397 – Analysis and Weighting of Health Survey Data Involving Record Linkage
Linking Medical Expenditure Panel Survey to the National Health Interview Survey: Weighting and Estimation Considerations
Sadeq Chowdhury
Agency for Healthcare Research and Quality
Steve Machlin
Agency for Healthcare Research and Quality
Lap-Ming Wun
Agency for Healthcare Research and Quality
The Medical Expenditure Panel Survey (MEPS) is an annual survey with an overlapping panel design where the sample for a panel is drawn from the responding households of the previous year's National Health Interview Survey (NHIS).
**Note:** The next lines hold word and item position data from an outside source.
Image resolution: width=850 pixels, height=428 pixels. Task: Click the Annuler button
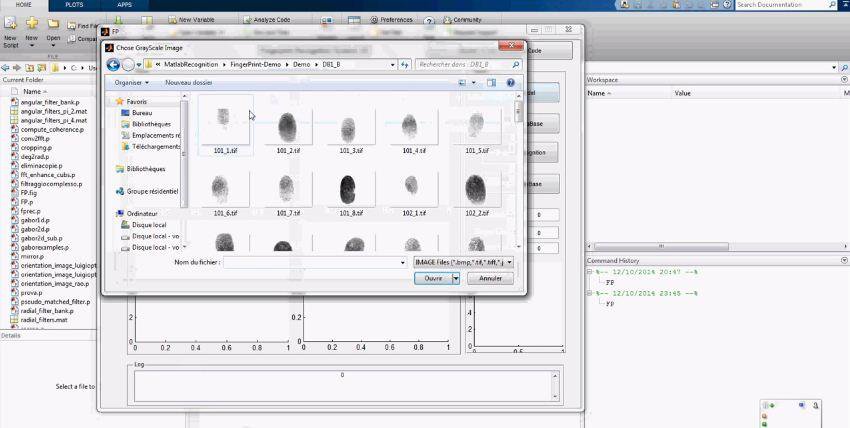490,278
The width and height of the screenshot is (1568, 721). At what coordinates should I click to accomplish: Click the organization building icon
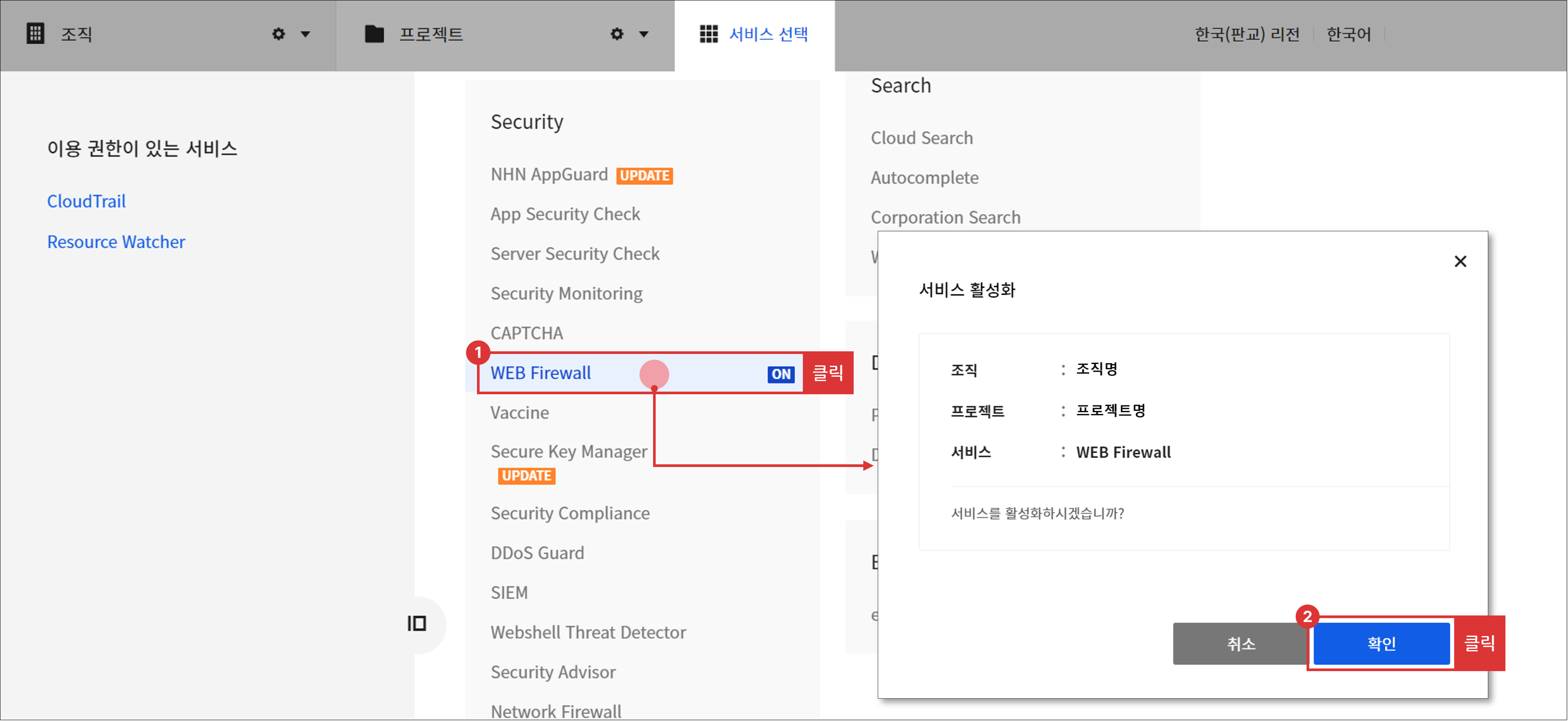click(x=35, y=34)
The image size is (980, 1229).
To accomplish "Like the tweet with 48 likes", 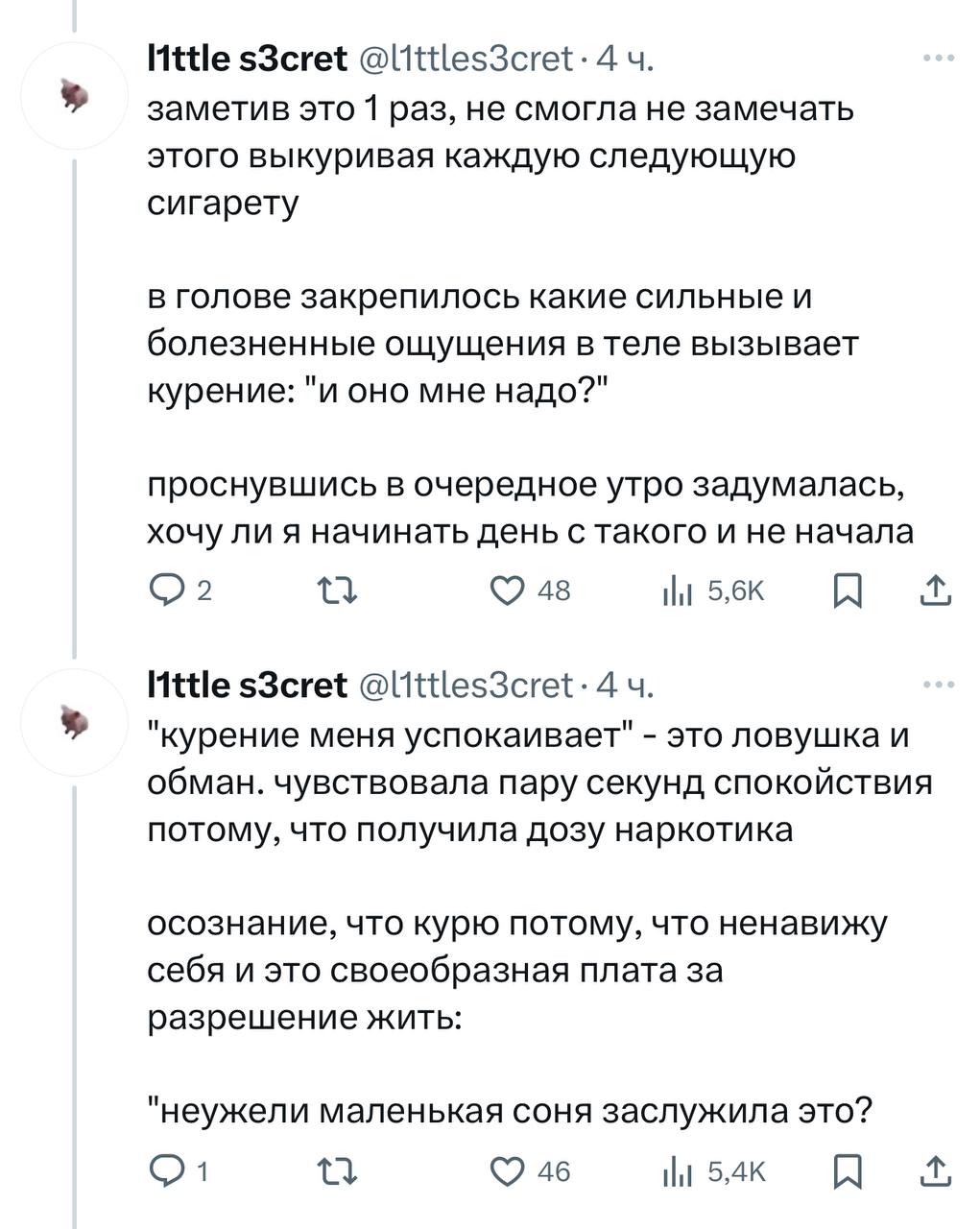I will tap(506, 590).
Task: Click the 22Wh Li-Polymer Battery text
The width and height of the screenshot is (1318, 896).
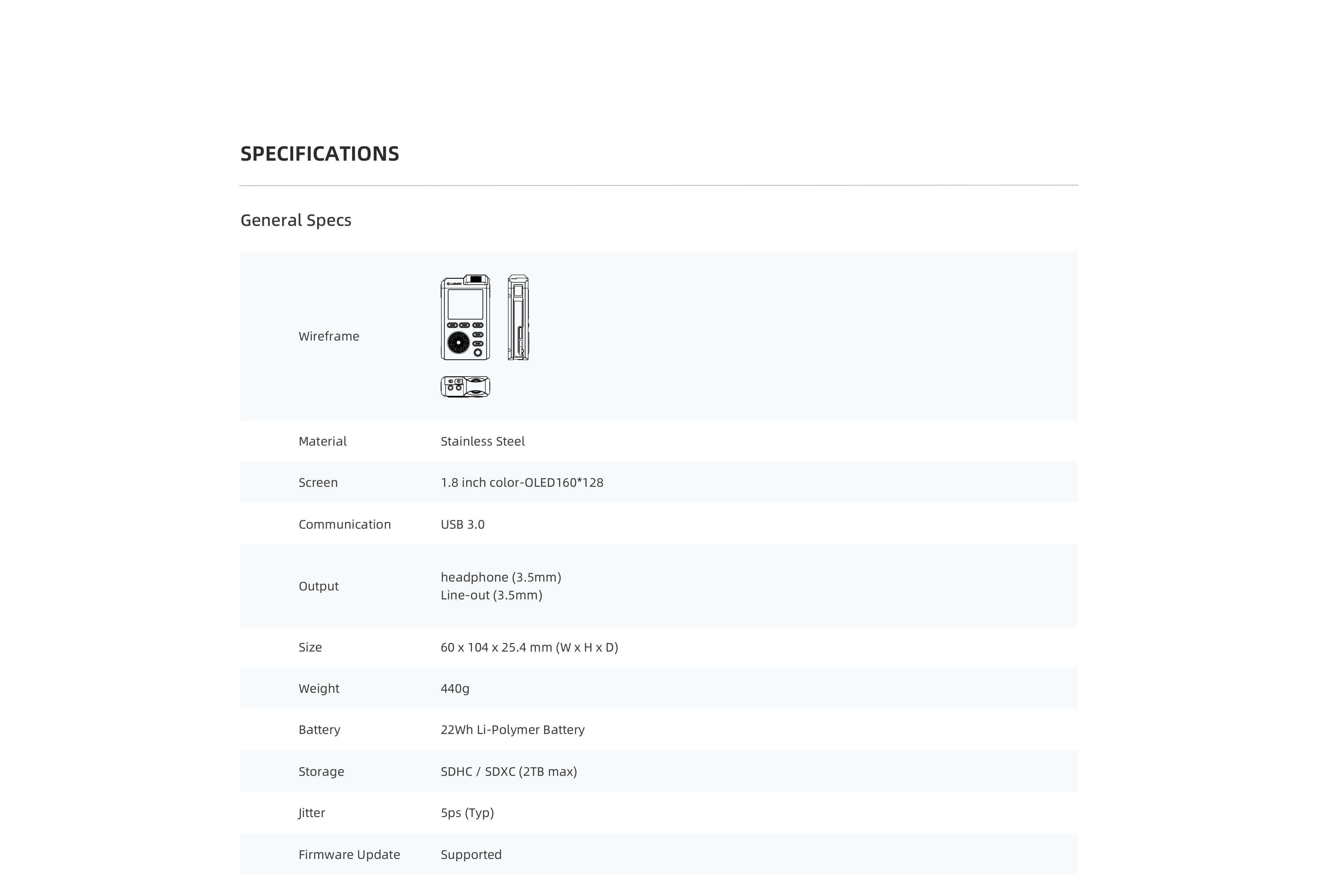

Because of this relationship between the two surveys, data from the NHIS can be linked to the MEPS to expand the survey's analytic capacity. However, as the MEPS is conducted a year after conducting the NHIS, not all persons in a MEPS sample can be linked with the NHIS sample due to the joining of new persons in some households. Options for analyzing such a linked dataset are to exclude the cases with missing NHIS data and apply the original MEPS weight, exclude the cases with missing NHIS data and apply an adjusted MEPS weight, or impute missing values so that the full dataset can be analyzed using the original MEPS weight. This paper presents the results of an investigation on the importance of weighting adjustments for analysis and estimation when MEPS is linked with the NHIS core, sample adult or sample child files.